New Drug Platform
There is a long history of bi-specific antibodies attempting to engage T cells, but none of these early attempts worked well. Micromet has developed novel proteins using its BiTE® technology. This involves using recombinant DNA, whereby the two binding domains of a T-cell binding antibody are connected by a linker sequence to become one polypeptide—a single-chain antibody. This process is repeated with a second antibody binding a cancer cell. The two different single-chain antibodies are finally connected with a third linker.
“The advantage of the novel protein is that it is small (only 55 Kd) compared to a regular antibody (150 Kd),” explained Patrick Baeuerle, Ph.D., senior vp, R&D and CSO. Another advantage is that it is produced as a single polypeptide encoded only by one gene. The linkers are of low immunogenicity because they lack hydrophobic amino acids.

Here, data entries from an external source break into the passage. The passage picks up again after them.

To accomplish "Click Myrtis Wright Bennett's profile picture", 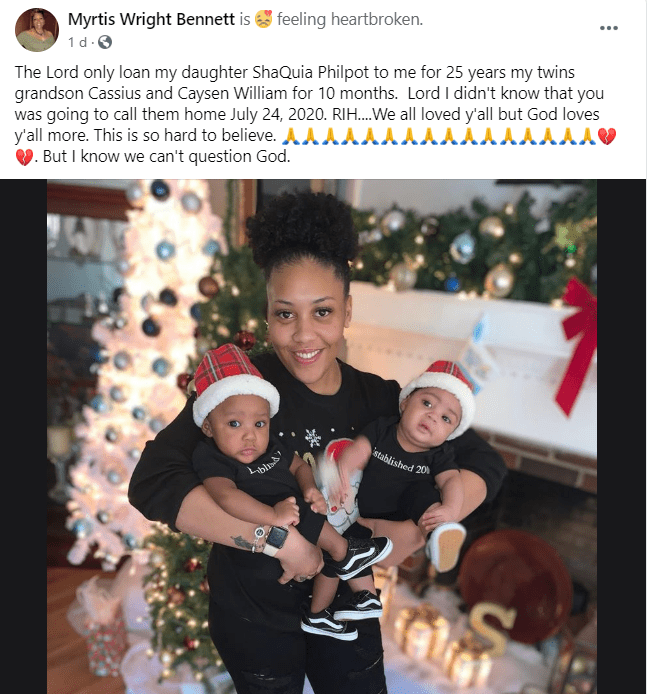I will pos(37,30).

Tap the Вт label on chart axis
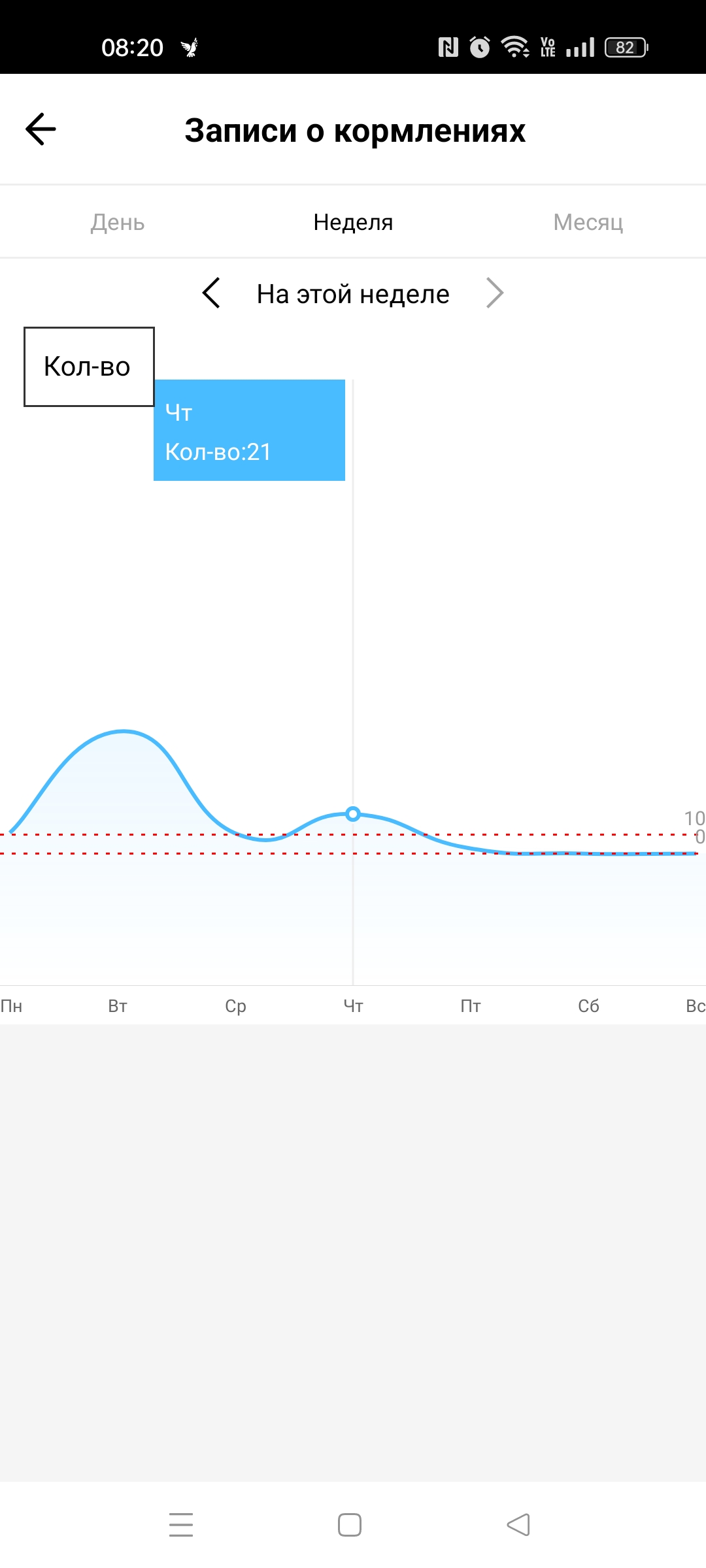point(118,1006)
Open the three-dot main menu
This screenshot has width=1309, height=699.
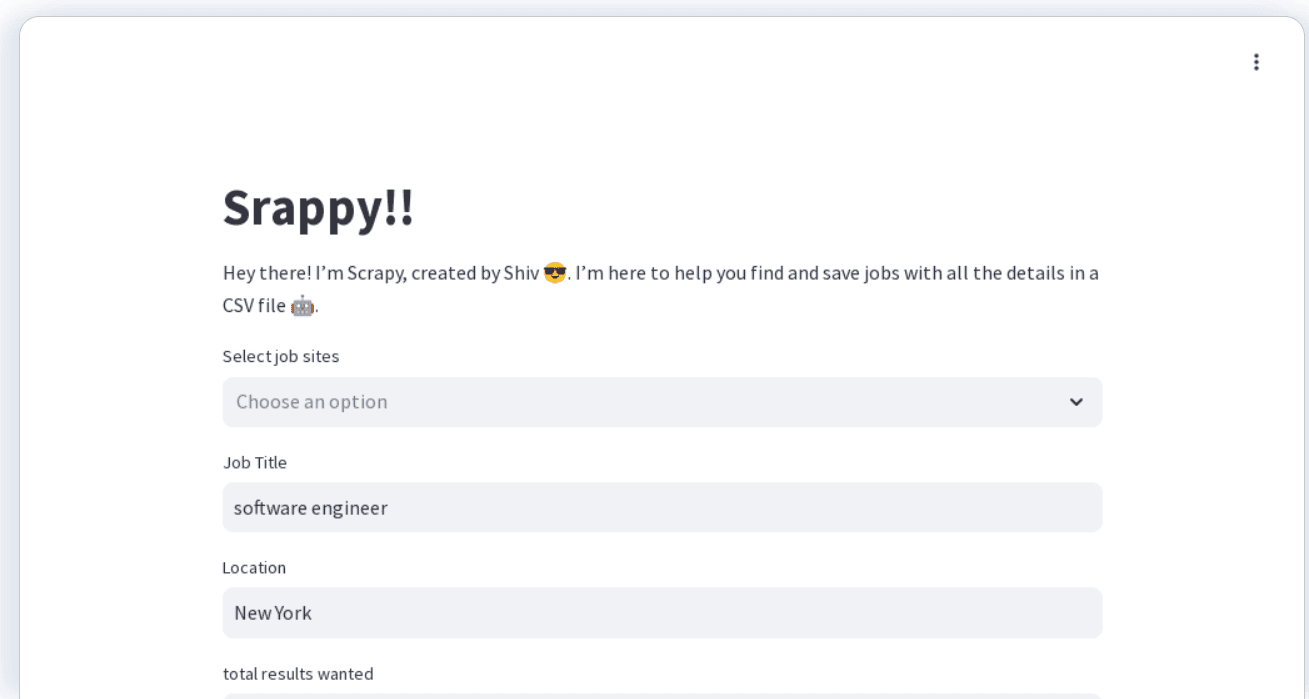pos(1256,62)
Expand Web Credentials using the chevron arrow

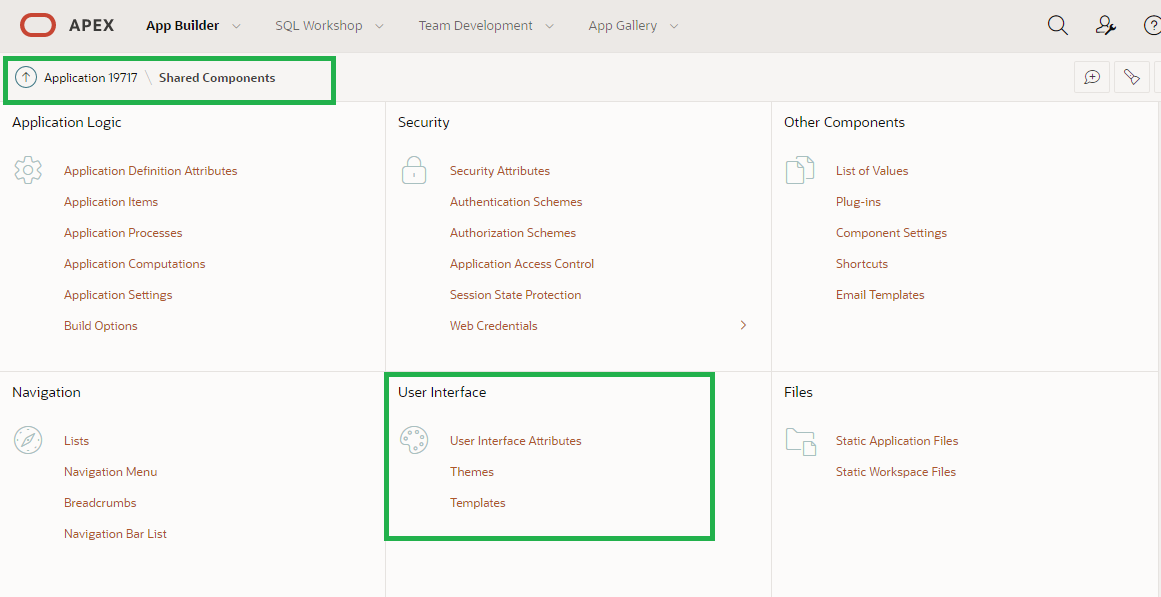tap(743, 325)
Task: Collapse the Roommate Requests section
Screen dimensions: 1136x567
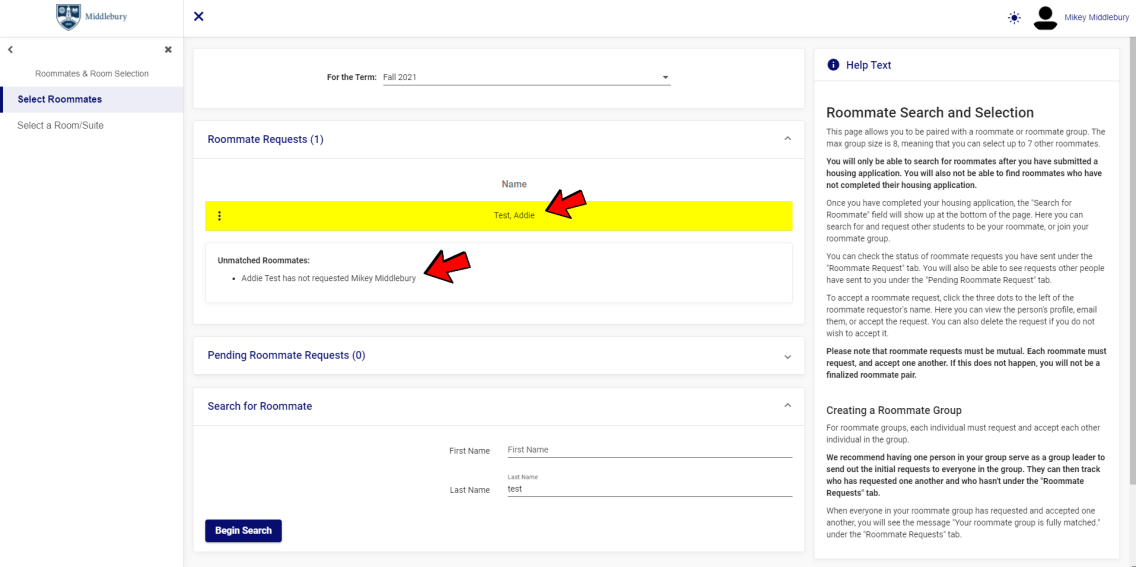Action: click(787, 139)
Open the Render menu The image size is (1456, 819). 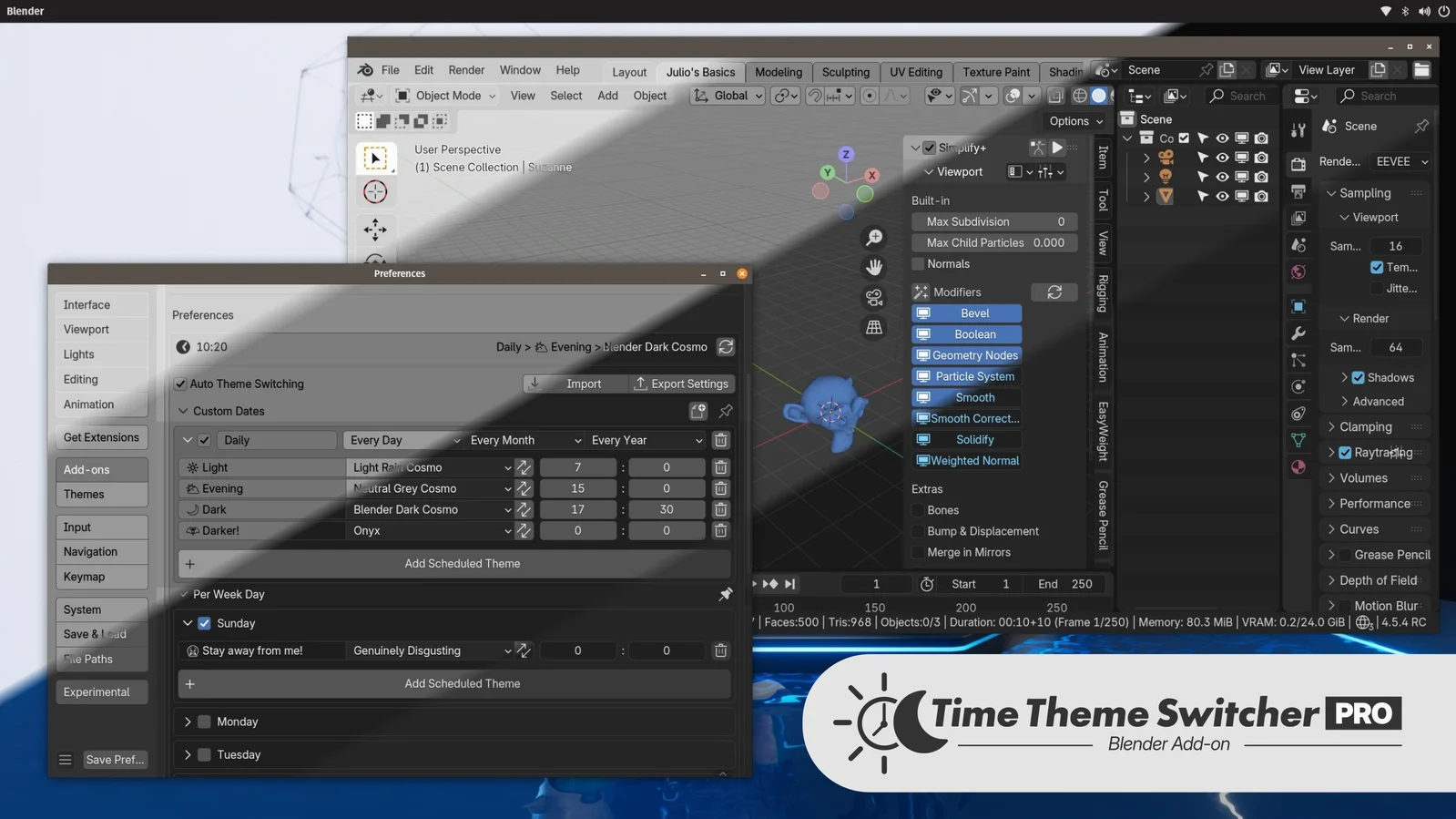click(x=465, y=70)
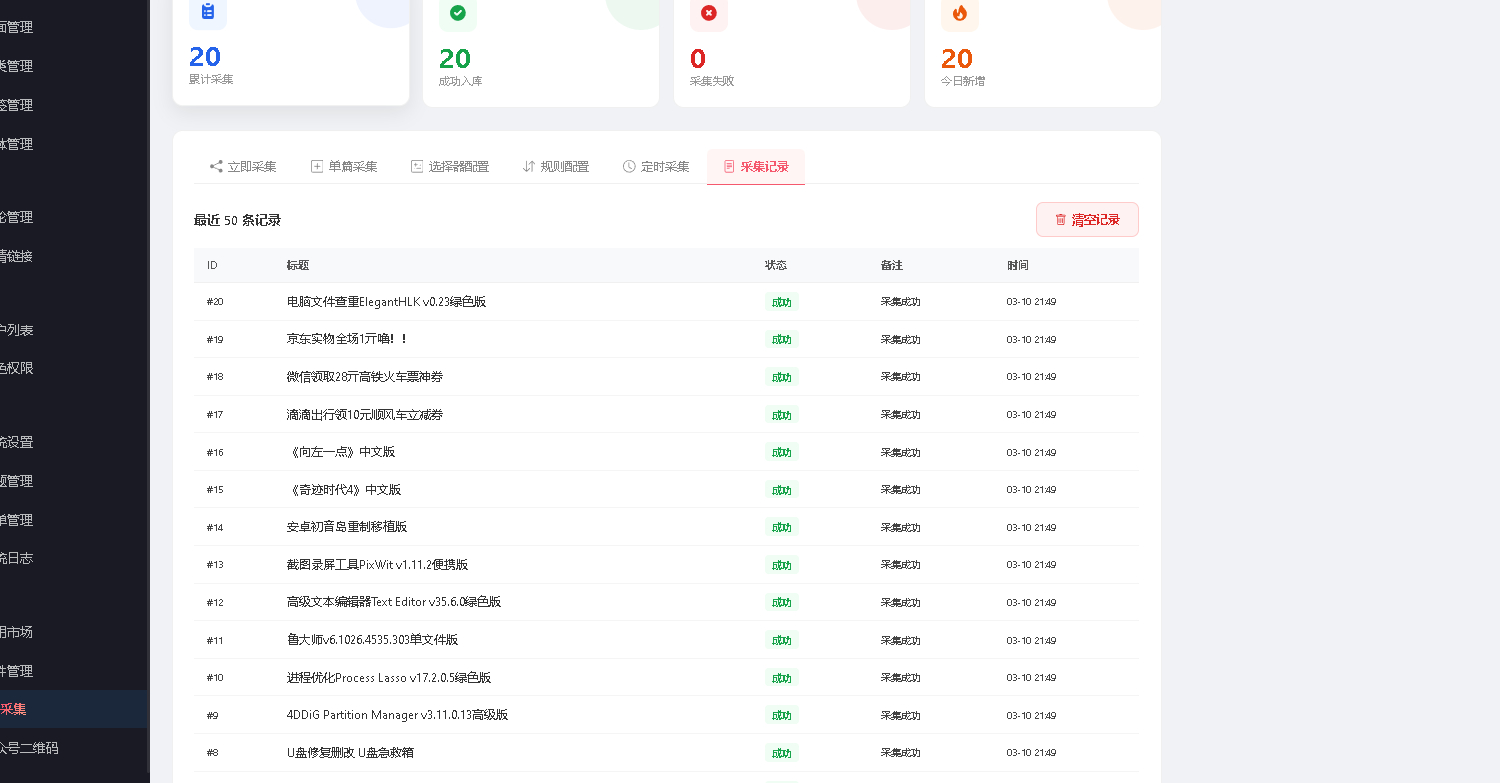Click the flame icon on 今日新增 card
Viewport: 1500px width, 783px height.
click(x=958, y=15)
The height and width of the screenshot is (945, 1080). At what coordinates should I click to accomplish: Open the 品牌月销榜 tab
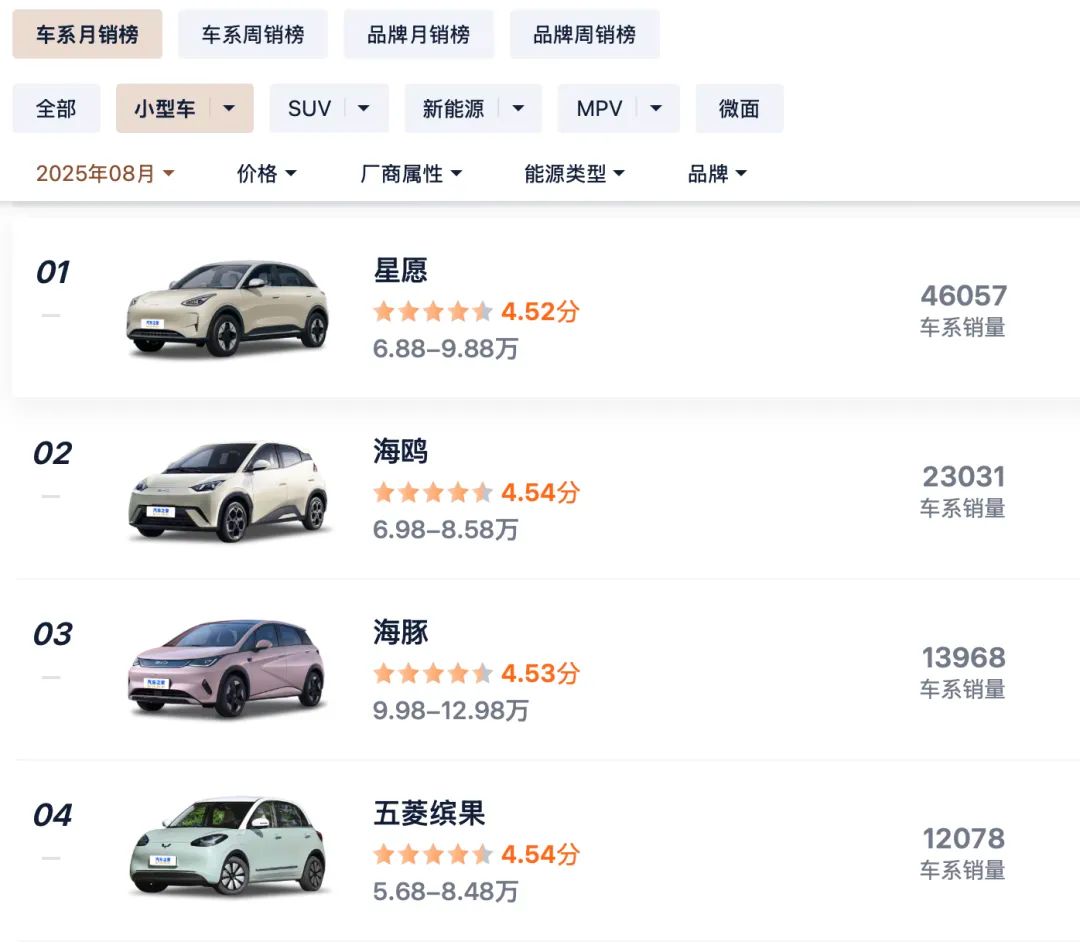coord(418,35)
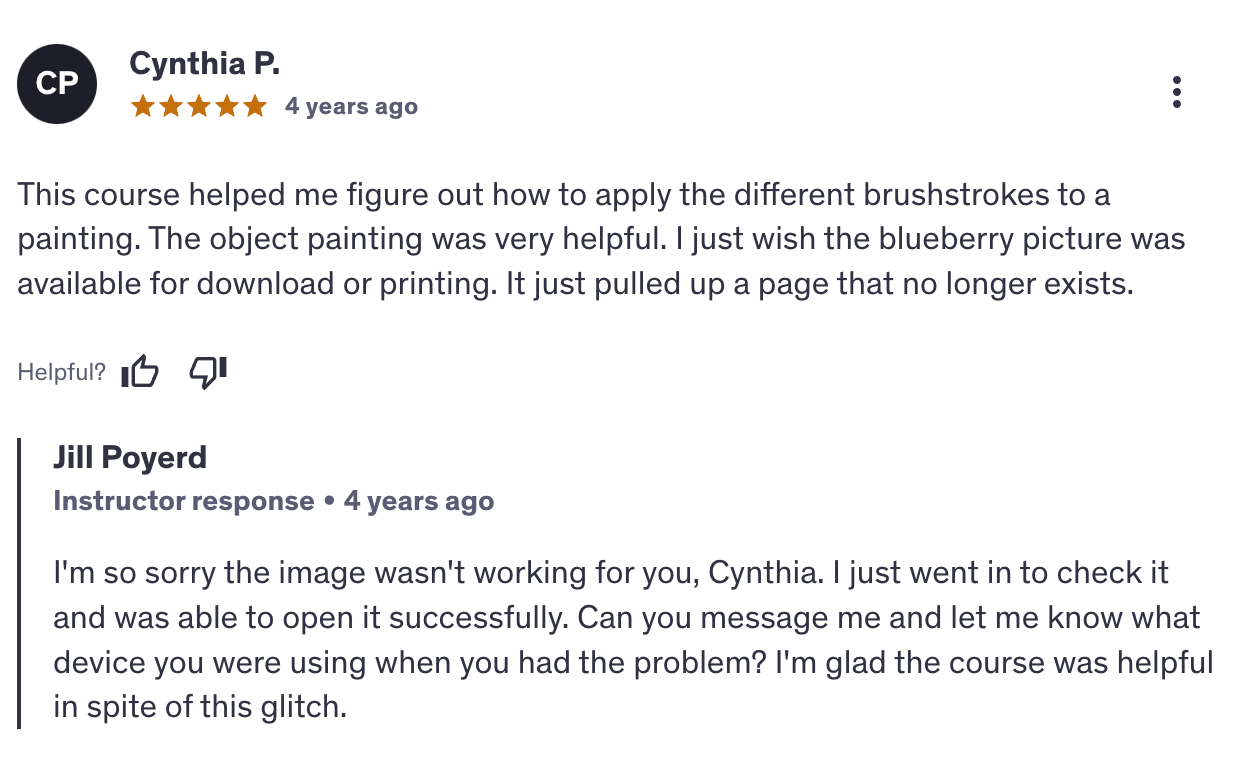Image resolution: width=1234 pixels, height=776 pixels.
Task: Mark review as helpful with thumbs up
Action: 139,372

“There have been no immune responses to BiTE antibodies in clinical trials to date,” added Dr. Baeuerle. In addition, the linker sequence is flexible, allowing the antibody to grab two epitopes on two opposing cell surfaces.
A key factor is the way these antibodies bind to T cells—only if the BiTE is presented to T cells on the surface of a target cell will it activate the T-cell receptor CD3. If it binds to the T cell with just one arm, the T cells are not activated. This safeguard mechanism is a core feature of the technology and is referred to as conditional T-cell activation.
The company currently has two BiTE antibodies in clinical studies. MT103 (blinatumomab) binds CD19, present on lymphoma cells and MT110 binds to an epithelial cell adhesion molecule (EpCAM) present on most solid tumors.
The company recently showed data (in vitro and mouse assays) confirming that MT110 eradicates colorectal cancer stem cells expressing EpCAM, Dr. Baeuerle noted. Additional data demonstrated that a BiTE antibody developed from the binding domains of Erbitux can engage T cells and overcome the limitation of this mAb. Human colorectal cancer cells mutated in KRAS and BRAF genes were efficiently killed in a mouse model by the Erbitux-based BiTE antibody, while Erbitux was ineffective, he added.